Why Investors Need To Be Cautious In Gold

By Hebba Investments / July 08, 2019 / seekingalpha.com / Article Link

Gold has jumped to its highest levels in six years.

This jump has been led by investors adding to ETF gold holdings and speculative interest.

The latest COT report shows a large rise in speculators, which is a contrarian warning sign.

With the latest jobs report and tariff easing, there are plenty of headwinds to gold.

The one precious metal that is attractive currently is platinum.

Gold has had an extraordinary run as it has broken the $1400 level, to the highest it's been in six years - since the 2013 "Gold Crash". The rise has been attributed to a combination of factors including expected lowering interest rates, trade tensions, and expected USD weakness.

While we are gold bulls, we urge investors caution as in the near-term gold is poised for some weakness as investors are over-exposed.
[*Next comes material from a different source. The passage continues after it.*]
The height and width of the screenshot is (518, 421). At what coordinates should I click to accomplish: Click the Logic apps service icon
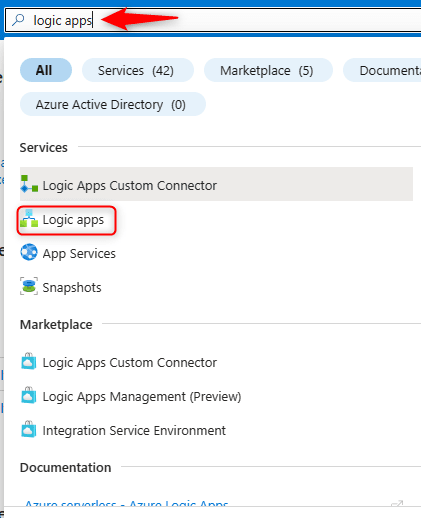pyautogui.click(x=29, y=219)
ETF holdings have risen significantly over the past three weeks, but what we want to focus on is the latest Commitment of Traders (COT) report which showed a large rise in Speculative longs to some of the highest levels in years.

This does not necessarily signal a short-term top, but it certainly should raise caution for gold bulls as more speculative investors become bullish. But before that let's quickly explain the COT report.

About the COT Report

The COT report is issued by the CFTC every Friday, to provide market participants a breakdown of each Tuesday's open interest for markets in which 20 or more traders hold positions equal to or above the reporting levels established by the CFTC. In plain English, this is a report that shows what positions major traders are taking in a number of financial and commodity markets.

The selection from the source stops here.